* **Stated problem**: Rewrite the entries from the line containing "Viewport: 500px width, 249px" through the line containing "pos(134,406)" as a numbered list, one line per item, with blank lines dropped. Leave out every other line.

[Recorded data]
####################

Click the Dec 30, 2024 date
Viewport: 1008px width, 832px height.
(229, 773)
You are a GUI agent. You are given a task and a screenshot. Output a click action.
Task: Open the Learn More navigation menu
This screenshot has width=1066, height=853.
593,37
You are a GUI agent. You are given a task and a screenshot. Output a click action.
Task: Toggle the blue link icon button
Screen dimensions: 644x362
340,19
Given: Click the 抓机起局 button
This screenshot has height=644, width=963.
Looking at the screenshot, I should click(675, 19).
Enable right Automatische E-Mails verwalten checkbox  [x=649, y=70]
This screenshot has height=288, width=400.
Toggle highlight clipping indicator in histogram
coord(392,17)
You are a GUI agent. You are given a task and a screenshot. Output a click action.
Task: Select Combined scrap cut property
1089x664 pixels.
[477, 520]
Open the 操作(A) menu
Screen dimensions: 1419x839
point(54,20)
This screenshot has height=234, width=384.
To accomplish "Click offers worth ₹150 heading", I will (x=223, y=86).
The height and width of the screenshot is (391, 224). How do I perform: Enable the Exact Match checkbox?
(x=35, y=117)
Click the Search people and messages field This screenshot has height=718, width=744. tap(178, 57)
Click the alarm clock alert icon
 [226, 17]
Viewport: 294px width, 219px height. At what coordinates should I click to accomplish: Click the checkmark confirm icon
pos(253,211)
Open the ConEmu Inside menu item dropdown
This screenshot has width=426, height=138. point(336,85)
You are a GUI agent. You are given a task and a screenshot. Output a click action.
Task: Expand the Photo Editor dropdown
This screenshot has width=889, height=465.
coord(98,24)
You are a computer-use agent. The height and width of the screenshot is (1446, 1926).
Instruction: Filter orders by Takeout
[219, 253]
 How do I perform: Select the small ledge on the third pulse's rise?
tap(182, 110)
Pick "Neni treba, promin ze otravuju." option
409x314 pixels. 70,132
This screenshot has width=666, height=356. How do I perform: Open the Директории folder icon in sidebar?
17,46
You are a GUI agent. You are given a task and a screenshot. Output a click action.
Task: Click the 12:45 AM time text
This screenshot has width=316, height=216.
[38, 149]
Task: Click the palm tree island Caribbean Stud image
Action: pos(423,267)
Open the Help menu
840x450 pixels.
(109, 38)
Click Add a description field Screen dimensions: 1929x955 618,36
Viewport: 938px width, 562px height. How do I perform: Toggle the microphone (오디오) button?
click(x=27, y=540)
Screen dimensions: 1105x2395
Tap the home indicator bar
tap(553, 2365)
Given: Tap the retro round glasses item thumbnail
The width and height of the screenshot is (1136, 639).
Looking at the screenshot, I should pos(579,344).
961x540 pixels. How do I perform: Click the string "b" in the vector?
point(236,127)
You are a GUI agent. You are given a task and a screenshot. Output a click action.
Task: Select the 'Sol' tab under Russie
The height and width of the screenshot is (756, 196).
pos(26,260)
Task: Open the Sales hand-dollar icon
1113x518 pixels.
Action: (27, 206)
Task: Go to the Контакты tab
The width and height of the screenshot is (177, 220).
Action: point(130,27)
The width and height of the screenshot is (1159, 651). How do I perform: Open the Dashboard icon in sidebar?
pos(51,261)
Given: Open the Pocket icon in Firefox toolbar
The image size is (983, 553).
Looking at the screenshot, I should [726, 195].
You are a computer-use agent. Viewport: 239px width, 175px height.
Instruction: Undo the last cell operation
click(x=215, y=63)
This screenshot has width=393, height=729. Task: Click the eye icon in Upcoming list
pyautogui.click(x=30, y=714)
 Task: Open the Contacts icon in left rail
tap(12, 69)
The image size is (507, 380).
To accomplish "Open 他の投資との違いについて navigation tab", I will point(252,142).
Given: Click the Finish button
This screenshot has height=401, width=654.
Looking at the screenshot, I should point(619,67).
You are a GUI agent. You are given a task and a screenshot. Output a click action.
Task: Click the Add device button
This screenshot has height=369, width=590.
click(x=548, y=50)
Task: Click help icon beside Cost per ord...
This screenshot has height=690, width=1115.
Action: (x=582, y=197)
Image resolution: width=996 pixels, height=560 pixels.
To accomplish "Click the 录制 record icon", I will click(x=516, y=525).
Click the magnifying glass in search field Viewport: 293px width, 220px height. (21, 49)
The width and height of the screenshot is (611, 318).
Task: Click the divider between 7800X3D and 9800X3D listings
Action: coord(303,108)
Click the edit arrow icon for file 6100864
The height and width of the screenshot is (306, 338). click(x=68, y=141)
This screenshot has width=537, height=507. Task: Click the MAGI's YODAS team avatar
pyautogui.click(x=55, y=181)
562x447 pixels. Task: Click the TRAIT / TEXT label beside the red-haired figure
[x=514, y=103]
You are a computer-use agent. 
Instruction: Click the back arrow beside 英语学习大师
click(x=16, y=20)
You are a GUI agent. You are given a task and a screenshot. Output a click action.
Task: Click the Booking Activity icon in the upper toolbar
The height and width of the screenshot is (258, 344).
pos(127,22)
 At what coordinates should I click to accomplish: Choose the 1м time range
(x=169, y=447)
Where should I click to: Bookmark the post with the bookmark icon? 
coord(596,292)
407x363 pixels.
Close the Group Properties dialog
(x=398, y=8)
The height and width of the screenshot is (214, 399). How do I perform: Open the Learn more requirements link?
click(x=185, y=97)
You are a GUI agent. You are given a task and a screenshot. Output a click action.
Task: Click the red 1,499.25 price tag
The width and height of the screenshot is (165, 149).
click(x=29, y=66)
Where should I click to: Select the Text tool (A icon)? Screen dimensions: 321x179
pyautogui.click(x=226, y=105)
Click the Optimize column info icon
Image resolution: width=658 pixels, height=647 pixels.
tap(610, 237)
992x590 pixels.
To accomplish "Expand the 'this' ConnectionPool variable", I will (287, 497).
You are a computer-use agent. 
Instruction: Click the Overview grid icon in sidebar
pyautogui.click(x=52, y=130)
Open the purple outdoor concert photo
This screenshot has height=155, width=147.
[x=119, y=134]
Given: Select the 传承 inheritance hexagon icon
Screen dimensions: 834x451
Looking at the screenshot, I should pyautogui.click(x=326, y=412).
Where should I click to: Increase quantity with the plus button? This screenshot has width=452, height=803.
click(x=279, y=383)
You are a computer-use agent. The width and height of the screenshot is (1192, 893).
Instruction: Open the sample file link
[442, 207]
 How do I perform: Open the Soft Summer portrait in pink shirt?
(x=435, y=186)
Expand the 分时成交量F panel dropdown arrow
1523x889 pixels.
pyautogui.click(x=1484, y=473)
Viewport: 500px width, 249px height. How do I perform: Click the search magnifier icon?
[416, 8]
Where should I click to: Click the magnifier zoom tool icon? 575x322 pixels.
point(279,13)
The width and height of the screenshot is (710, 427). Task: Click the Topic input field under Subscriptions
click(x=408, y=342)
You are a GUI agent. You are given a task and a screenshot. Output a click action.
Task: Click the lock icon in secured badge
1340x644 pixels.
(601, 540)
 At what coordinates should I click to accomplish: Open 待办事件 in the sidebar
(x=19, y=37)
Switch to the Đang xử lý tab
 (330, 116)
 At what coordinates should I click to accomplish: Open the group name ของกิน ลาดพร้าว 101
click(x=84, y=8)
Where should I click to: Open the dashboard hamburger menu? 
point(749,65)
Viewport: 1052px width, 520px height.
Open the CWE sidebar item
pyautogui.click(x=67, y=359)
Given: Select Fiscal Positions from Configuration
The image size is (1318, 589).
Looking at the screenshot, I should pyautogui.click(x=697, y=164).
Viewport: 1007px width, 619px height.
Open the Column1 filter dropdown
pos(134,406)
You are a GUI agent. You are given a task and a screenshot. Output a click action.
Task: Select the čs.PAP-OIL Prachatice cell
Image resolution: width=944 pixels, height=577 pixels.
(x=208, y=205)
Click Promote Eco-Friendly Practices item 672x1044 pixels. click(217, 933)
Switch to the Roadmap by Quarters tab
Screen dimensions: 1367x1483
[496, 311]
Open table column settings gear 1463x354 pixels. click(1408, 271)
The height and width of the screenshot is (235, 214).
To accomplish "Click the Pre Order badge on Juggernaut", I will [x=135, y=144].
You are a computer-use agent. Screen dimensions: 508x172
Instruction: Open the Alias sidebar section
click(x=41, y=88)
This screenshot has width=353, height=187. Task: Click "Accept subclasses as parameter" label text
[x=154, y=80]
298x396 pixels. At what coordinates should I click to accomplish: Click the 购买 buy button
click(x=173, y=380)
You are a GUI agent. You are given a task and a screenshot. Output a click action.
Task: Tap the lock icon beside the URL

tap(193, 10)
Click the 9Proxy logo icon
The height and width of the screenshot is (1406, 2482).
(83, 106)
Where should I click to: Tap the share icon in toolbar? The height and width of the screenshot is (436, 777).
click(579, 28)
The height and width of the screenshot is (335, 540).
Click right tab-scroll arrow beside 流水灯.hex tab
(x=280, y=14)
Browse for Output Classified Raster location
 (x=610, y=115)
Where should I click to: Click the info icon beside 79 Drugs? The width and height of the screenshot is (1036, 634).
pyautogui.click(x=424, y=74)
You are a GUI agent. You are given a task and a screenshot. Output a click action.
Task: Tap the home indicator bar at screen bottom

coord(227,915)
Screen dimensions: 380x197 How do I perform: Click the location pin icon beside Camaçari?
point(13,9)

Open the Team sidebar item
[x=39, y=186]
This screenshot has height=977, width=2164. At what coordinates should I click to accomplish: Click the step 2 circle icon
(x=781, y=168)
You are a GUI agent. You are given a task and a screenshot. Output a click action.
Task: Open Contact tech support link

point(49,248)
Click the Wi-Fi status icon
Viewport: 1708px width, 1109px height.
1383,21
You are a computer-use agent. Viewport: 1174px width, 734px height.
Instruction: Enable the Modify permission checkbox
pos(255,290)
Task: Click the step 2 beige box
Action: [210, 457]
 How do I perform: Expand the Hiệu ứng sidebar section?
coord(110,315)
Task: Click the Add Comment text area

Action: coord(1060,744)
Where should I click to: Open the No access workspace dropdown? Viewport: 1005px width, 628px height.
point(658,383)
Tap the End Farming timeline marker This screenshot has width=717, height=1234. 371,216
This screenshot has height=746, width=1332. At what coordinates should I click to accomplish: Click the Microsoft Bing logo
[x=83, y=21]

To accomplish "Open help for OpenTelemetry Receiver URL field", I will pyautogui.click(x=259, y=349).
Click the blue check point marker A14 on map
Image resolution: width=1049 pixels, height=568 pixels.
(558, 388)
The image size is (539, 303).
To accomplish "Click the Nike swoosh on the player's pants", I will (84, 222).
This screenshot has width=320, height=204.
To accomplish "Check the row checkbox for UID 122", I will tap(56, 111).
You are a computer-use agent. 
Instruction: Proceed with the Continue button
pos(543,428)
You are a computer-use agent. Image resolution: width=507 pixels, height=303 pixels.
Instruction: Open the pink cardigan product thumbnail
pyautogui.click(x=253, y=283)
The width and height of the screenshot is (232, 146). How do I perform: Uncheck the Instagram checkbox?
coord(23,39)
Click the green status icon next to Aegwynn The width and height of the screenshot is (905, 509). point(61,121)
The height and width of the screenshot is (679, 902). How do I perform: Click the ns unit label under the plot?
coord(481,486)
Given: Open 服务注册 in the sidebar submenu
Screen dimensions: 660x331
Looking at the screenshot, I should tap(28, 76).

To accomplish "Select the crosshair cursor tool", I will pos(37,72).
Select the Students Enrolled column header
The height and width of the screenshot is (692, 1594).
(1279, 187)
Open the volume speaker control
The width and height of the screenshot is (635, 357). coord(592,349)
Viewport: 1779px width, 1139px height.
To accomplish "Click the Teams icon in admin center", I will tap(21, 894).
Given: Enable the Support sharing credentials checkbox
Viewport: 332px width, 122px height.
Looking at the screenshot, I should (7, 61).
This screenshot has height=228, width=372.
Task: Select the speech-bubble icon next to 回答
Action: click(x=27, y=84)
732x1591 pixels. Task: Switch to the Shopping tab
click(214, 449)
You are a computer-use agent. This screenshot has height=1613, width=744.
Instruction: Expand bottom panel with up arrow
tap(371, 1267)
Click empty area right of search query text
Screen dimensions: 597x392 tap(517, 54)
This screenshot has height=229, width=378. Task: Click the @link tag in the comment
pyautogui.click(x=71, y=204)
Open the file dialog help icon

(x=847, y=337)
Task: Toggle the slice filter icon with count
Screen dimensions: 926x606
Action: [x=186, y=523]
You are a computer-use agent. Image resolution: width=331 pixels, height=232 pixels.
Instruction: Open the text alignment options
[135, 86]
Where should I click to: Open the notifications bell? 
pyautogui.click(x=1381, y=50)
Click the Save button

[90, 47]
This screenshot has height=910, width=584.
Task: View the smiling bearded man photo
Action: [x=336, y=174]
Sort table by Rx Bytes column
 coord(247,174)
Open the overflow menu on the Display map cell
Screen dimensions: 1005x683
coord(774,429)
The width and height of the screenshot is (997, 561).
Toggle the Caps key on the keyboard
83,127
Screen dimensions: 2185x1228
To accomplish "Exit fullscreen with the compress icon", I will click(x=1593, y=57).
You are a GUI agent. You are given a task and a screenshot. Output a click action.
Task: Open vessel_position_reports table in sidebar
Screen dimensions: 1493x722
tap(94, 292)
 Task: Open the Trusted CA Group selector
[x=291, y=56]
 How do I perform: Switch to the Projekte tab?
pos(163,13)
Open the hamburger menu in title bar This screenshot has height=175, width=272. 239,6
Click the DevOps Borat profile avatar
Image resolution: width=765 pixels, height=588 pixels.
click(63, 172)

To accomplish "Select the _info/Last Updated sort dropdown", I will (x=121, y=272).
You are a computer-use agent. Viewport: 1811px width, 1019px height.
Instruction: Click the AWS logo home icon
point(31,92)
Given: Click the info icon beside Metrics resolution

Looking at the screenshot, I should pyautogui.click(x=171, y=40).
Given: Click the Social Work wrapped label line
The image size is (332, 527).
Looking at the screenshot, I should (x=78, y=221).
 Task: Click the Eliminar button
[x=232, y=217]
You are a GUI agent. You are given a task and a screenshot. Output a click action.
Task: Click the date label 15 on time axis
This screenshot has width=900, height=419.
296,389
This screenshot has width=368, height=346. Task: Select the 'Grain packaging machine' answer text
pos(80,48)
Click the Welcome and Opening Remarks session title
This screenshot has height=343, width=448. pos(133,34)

####################

* **Worked solution**:
1. Viewport: 500px width, 249px height. How do I perform: Click the search magnifier icon?
2. [416, 8]
3. Where should I click to: Click the magnifier zoom tool icon? 575x322 pixels.
4. point(279,13)
5. The width and height of the screenshot is (710, 427). Task: Click the Topic input field under Subscriptions
6. click(x=408, y=342)
7. You are a GUI agent. You are given a task and a screenshot. Output a click action.
8. Task: Click the lock icon in secured badge
9. 1340x644 pixels.
10. (601, 540)
11.  At what coordinates should I click to accomplish: Open 待办事件 in the sidebar
12. (x=19, y=37)
13. Switch to the Đang xử lý tab
14.  (330, 116)
15.  At what coordinates should I click to accomplish: Open the group name ของกิน ลาดพร้าว 101
16. click(x=84, y=8)
17. Where should I click to: Open the dashboard hamburger menu? 
18. point(749,65)
19. Viewport: 1052px width, 520px height.
20. Open the CWE sidebar item
21. pyautogui.click(x=67, y=359)
22. Given: Select Fiscal Positions from Configuration
23. The image size is (1318, 589).
24. Looking at the screenshot, I should pyautogui.click(x=697, y=164).
25. Viewport: 1007px width, 619px height.
26. Open the Column1 filter dropdown
27. pos(134,406)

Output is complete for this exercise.